For those of you, like me, who suffer with a mental illness that entails some form of depression, you’re either laughing right now, or crying. Or both. Because, I’m sure others can agree, the idea of there being a ‘most depressing day of the year’ actually sounds pretty great. I don’t know about you, but if I knew there was going to be one day where I’d be at my absolute lowest… well, at least I could plan for it. I could book the day off work. Stock up on my favourite comfort foods and save up that entire series on Netflix I’ve been tempted to binge watch every weekend. I’d stay in bed that extra hour (or two). I’d wait until the afternoon to take a shower - or even not take one at all. And I’d stay in my comfy clothes all day and not leave the house. And then, at the end of the day, when I’m back in bed at eight p.m, crying myself to sleep, feeling like a failure, I’d take comfort in the fact that this was my worst day. And no matter what happens, the rest of the year is going to be better than this. Honestly, that sounds amazing.
Because the reality is, it’s impossible to know when depression is going to hit you like a tonne of bricks. Every night when I go to bed I don’t know which side I’m going to wake up on the next day. I don’t know in advance what the day is going to bring. Which is why it’s so important for us to acknowledge this when discussing things such as Blue Monday.
I understand that Blue Monday is not really about depression. In actual fact, it was ‘coined’ for a holiday company trying to pinpoint when people were most likely to book a summer holiday due to their winter blues. Regardless, it’s still referred to as ‘depressing’ and therefore we need to acknowledge what that means to different people. For some, it is just a day when money is tight, the weather is glum, and we’re all feeling a bit plump after eating so much over the Christmas break. For others, well… Post-Christmas financial troubles are just the tip of the iceberg. Feeling fat - no matter how slim one is, is a year-round feeling exacerbated by Christmas. And don’t get me started on those bleak winter mornings that have you googling where in the world gets the most sun year round, (it’s Yuma, Arizona by the way). And it’s not limited to that one day.
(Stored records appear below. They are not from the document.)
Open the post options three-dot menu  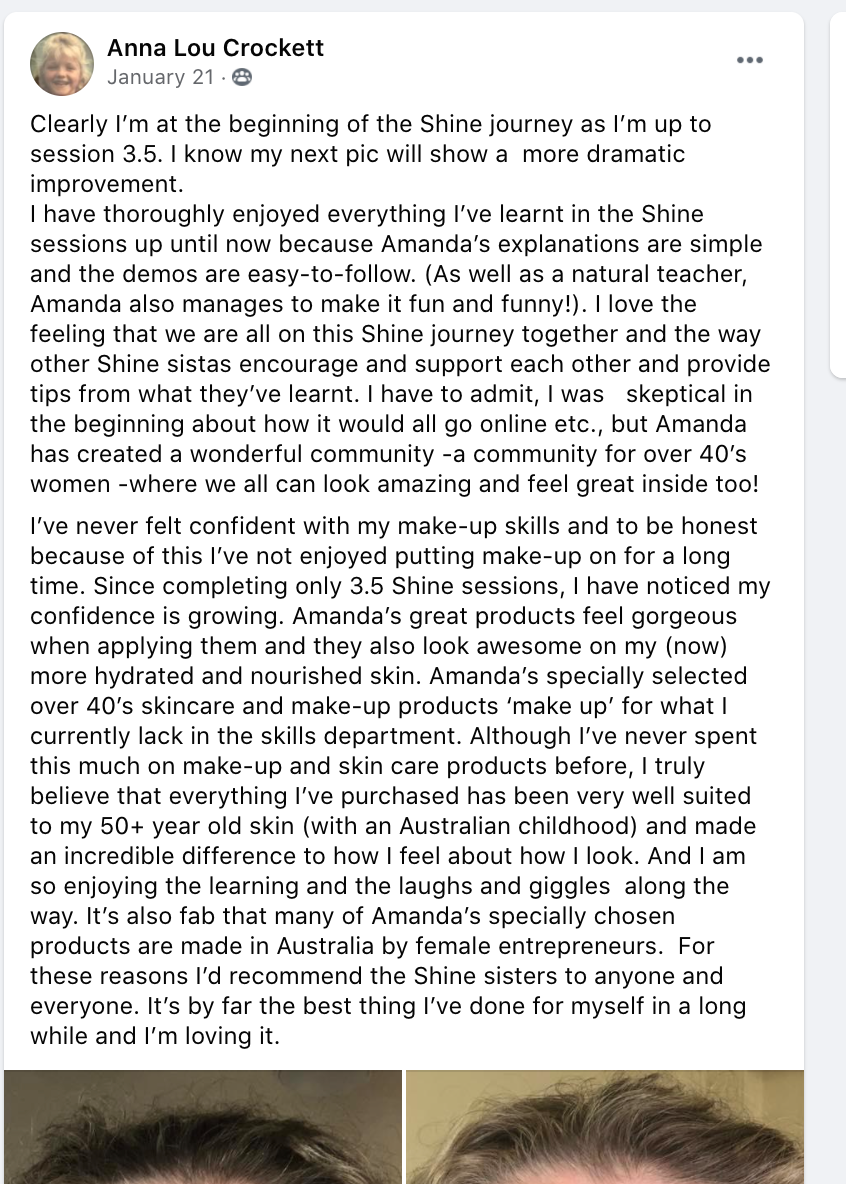click(749, 60)
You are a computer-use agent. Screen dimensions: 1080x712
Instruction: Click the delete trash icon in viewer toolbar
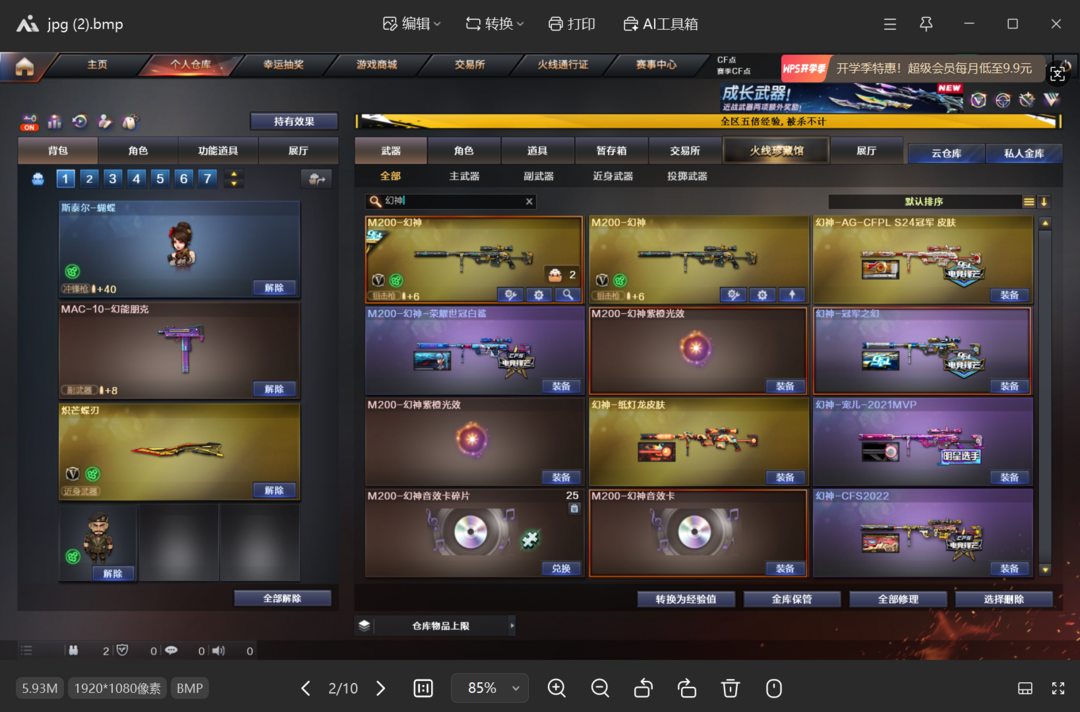[x=731, y=688]
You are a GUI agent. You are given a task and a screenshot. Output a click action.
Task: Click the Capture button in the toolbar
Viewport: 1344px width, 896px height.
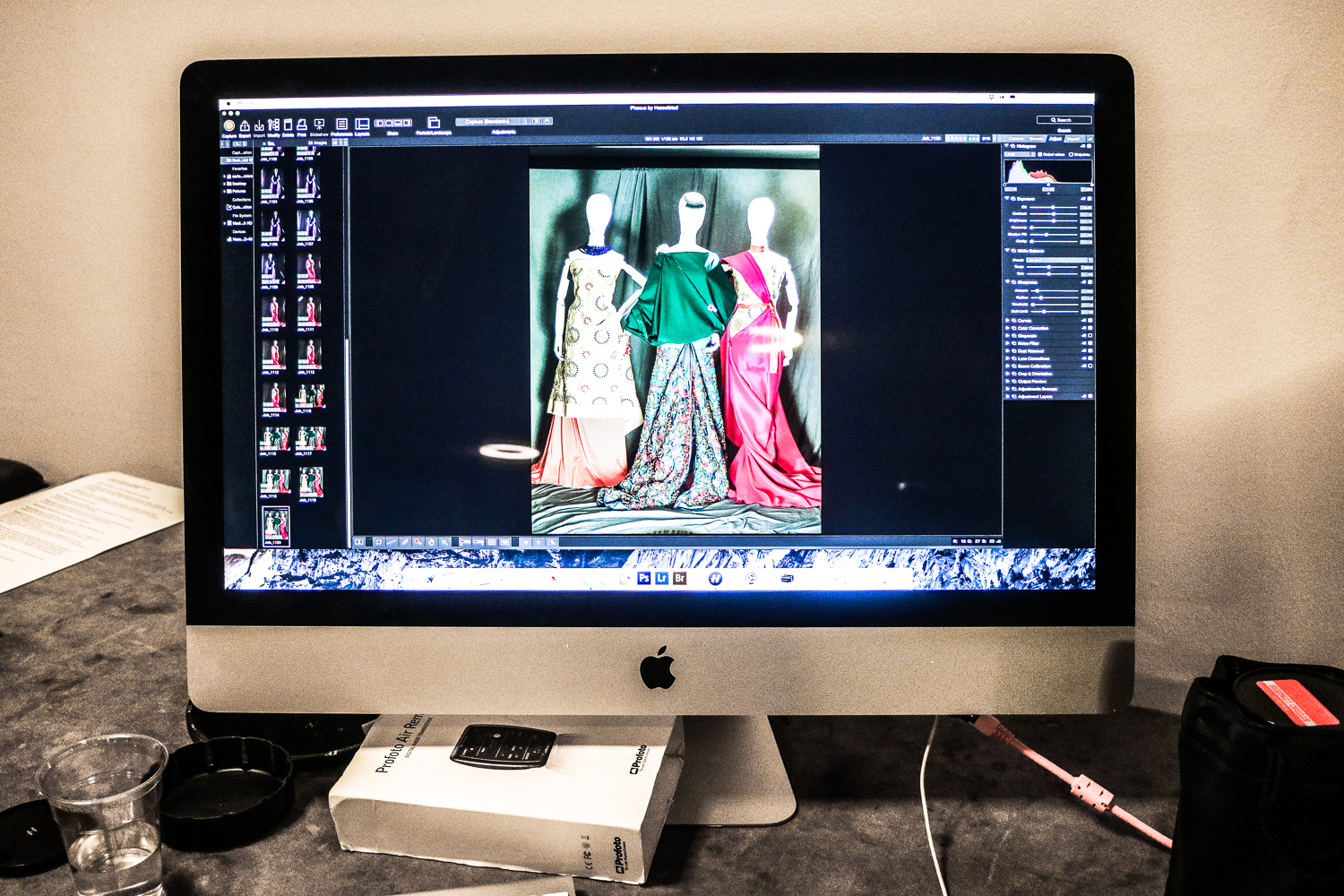click(x=229, y=126)
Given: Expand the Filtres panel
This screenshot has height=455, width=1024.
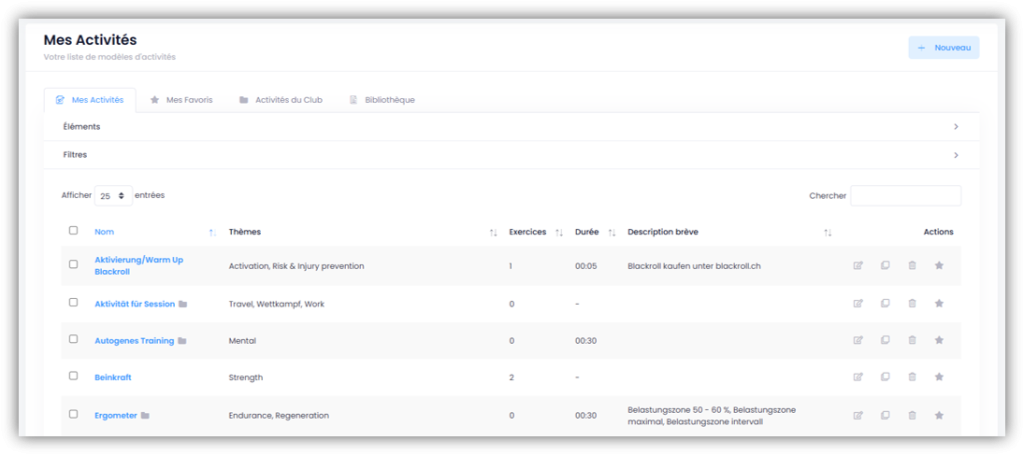Looking at the screenshot, I should point(511,155).
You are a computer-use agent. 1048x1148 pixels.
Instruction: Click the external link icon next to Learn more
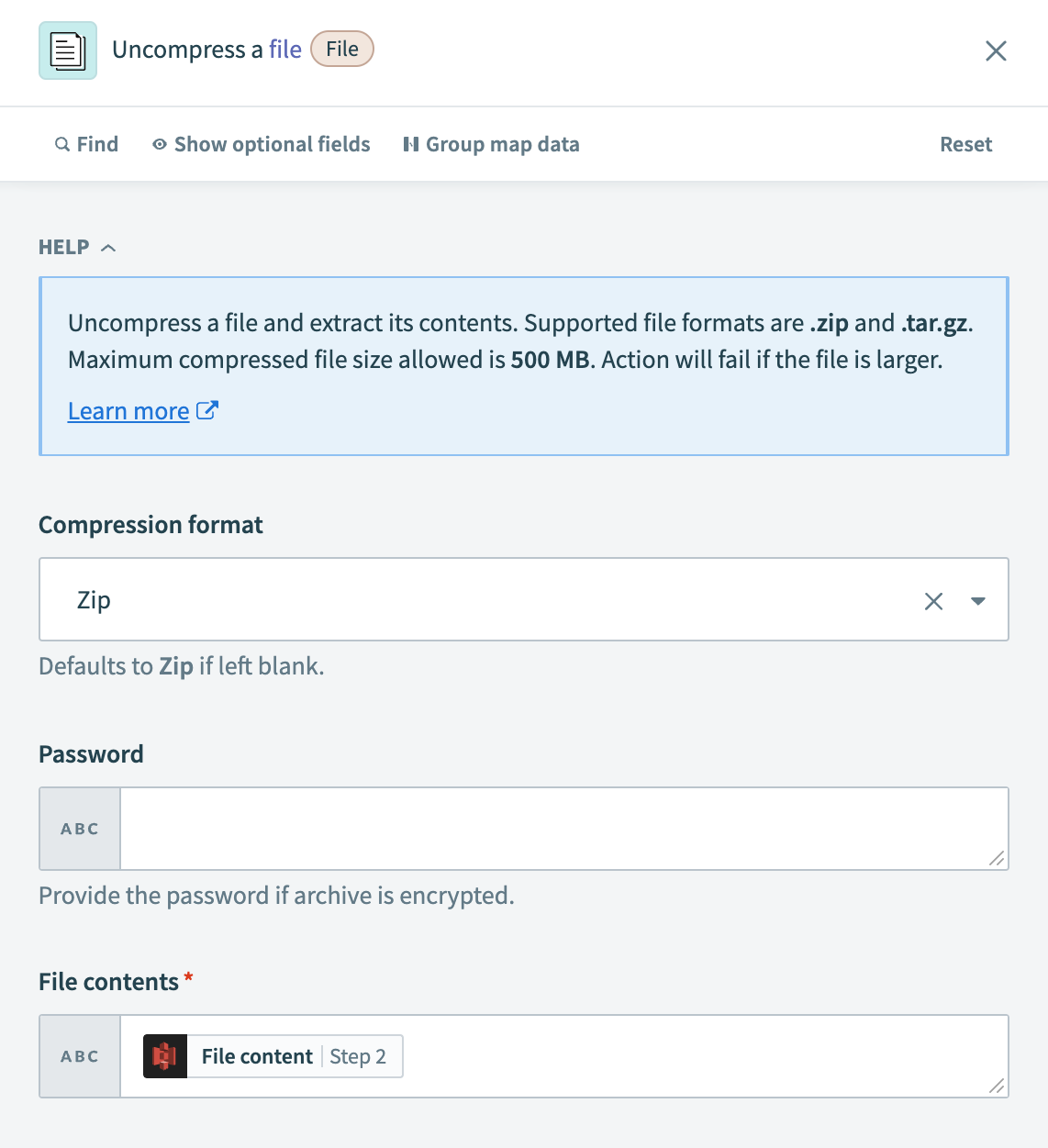[x=206, y=410]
Now, don’t get me wrong, the point I’m making is not to undermine Blue Monday as a concept - I think it’s great that it’s promoting mental health awareness in the workplace, and encouraging us to step back and think about our wellbeing, even if it’s only for one day. What I really mean is that we shouldn’t stop there. We should be taking this attitude forward throughout the year. So if you’re planning on marking Blue Monday with some wellness activities such as lunchtime yoga, meditation or a group walk in the fresh air, think about how you can incorporate those things into your regular working life. I’m no doctor, but I’m pretty sure weekly yoga can only be positive, not just for your personal health, but for the productivity of an entire workforce. And let’s not forget to regularly check-in with our peers who may be suffering with more than just the January blues.